Rudolph went straight to the Governor and told him all that had happened. Landenberg was furiously angry, and he sent soldiers through all the country to search for Arnold. But no trace of him could be found, for Arnold was already far away, and was safely hidden by his friends.
"Bring the father here to me," said Landenberg at last. "He must know where his son is hiding."
So the soldiers went to the pretty farmhouse, where Henri now lived all by himself, and, seizing him, brought him before the Governor.
"What is your name?" asked Landenberg.
"I am called Henri of Melchthal."
"Ah! then tell me, where is your rebellious son?"
"I know not, my lord."
"Do not tell me that," said Landenberg fiercely. "I do not believe you. You must know. You are in league together. Tell me at once."
"I know not, my lord," said Henri again. "My son has not come near the house since the day on which he fled."
"Ah," said Landenberg again, "I do not believe you. But I will soon make you tell. Ho! headsman, without there."
The headsman entered.
"Take him away," said Landenberg, pointing at Henri, "and if he will not speak, put out his eyes."
"My lord, my lord, I know not, I know not!" cried Henri in agony. But the headsman led him away and put out his eyes.
"Now," said Landenberg to Rudolph, with a cruel laugh," he has paid with his two eyes for your two fingers."
"That makes me no richer," grumbled Rudolph.
"True," said Landenberg, "but there is much money in his house, and he has herds and flocks enough. You shall have a share of them, for you serve me well."
So Landenberg took Henri of Melchthal's house and lands and cattle, and all that he had.
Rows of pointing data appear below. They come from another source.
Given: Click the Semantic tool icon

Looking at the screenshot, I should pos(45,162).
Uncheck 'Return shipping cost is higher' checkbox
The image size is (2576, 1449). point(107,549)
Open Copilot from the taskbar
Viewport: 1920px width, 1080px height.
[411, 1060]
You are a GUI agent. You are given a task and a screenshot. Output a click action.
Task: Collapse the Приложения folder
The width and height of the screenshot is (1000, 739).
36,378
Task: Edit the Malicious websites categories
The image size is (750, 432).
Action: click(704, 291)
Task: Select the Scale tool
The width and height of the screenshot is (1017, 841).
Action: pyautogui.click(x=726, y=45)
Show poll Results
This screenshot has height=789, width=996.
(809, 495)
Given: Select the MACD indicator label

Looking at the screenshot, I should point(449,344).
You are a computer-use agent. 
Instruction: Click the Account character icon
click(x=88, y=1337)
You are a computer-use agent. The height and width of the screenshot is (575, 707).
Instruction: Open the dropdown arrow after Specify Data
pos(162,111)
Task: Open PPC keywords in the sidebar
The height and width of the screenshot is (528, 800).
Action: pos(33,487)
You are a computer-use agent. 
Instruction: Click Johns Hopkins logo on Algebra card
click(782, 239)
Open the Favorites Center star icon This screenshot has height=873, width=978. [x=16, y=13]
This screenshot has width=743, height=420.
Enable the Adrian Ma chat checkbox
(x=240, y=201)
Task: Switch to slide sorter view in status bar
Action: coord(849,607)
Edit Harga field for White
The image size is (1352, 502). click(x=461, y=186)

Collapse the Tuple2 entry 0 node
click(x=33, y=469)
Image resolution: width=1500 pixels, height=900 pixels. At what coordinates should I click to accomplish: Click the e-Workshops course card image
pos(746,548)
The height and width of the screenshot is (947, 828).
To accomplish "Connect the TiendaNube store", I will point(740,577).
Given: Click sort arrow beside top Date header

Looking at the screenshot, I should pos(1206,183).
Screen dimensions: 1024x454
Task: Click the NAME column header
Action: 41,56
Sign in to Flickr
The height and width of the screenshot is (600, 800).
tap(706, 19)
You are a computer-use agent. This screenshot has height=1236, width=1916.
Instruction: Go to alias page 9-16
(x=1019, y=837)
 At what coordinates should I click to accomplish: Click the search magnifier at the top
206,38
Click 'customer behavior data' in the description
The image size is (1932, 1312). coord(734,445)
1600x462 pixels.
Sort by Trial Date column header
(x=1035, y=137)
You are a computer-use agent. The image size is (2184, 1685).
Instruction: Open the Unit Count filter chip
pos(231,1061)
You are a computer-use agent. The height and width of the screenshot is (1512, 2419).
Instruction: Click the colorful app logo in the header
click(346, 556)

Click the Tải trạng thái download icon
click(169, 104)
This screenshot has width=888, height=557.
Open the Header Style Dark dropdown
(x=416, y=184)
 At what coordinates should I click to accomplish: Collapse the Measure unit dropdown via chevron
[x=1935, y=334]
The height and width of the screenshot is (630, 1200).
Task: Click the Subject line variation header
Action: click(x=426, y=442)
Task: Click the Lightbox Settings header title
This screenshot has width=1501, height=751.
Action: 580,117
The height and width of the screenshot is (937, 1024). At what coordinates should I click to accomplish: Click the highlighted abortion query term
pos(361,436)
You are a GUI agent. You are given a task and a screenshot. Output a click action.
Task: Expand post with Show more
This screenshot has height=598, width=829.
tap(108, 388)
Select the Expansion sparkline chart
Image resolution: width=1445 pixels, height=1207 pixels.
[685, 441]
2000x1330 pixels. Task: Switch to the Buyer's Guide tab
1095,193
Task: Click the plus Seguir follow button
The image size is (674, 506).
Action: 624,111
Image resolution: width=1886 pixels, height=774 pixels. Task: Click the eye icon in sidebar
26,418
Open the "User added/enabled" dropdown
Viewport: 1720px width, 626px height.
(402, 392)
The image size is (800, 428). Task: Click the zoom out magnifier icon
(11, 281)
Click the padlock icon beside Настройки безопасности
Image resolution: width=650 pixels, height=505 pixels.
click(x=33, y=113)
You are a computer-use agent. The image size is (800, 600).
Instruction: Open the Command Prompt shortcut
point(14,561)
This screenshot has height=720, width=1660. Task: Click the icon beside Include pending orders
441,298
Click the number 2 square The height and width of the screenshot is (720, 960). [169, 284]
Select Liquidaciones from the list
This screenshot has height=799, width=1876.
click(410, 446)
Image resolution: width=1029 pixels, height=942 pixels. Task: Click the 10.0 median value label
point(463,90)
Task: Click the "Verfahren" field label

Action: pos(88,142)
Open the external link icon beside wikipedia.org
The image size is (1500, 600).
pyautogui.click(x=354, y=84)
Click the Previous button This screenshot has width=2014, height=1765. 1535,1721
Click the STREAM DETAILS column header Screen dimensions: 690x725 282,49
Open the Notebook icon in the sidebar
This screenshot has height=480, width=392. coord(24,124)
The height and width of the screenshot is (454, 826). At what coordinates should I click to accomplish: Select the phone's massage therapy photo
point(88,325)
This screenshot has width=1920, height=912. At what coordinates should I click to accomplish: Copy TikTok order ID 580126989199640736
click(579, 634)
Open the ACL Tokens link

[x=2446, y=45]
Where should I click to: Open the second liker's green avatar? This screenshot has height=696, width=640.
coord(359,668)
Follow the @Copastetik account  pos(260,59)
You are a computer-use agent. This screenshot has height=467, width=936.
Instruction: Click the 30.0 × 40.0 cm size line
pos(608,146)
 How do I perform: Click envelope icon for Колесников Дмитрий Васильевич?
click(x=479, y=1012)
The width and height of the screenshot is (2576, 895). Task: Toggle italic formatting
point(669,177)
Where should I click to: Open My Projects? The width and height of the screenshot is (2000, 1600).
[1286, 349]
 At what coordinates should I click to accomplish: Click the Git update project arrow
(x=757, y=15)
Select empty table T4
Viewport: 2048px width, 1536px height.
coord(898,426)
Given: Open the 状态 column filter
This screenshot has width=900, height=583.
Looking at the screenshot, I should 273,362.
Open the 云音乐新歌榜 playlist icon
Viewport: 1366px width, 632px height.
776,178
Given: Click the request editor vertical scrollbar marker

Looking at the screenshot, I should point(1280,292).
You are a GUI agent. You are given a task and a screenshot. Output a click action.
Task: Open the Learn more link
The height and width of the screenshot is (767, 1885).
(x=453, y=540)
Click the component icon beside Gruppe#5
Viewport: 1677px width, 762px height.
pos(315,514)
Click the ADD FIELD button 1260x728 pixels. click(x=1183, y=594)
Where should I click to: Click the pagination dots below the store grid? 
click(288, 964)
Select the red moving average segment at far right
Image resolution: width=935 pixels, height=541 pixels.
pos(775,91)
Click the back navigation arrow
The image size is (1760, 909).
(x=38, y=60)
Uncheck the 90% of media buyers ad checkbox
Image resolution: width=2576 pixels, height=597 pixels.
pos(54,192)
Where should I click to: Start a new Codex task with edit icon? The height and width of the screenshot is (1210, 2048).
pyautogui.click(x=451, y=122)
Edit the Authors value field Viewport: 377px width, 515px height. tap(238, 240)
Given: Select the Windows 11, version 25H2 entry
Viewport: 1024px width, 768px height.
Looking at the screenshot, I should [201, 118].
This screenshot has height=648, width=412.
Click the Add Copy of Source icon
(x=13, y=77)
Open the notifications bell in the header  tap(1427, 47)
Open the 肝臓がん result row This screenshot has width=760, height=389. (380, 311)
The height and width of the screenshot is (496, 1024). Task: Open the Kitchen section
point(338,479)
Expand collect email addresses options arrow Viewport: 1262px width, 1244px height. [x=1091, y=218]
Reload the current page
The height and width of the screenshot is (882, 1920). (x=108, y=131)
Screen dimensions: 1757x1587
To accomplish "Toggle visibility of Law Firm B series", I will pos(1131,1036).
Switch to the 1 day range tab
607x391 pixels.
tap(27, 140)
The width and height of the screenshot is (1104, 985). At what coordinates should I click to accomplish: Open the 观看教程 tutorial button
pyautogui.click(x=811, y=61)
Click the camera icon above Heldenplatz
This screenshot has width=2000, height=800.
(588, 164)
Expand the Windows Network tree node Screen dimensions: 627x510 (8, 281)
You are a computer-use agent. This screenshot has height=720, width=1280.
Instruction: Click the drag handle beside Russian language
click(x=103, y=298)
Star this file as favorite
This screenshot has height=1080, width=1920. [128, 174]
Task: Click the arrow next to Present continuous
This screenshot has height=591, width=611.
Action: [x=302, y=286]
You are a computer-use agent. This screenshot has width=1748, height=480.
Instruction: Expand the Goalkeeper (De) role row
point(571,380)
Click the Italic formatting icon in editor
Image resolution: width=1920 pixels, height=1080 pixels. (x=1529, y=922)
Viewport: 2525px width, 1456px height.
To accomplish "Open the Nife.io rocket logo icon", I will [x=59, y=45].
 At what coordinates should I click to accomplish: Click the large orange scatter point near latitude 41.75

And the old man, who only a few days before had been rich and happy, was left to wander away alone, a poor, blind beggar.
But kind people had pity on Henri of Melchthal. They remembered how good and generous he had been when he was rich and happy, so, now that he was poor and in trouble, they took him to their homes and tried to comfort him and make him forget all that he had lost.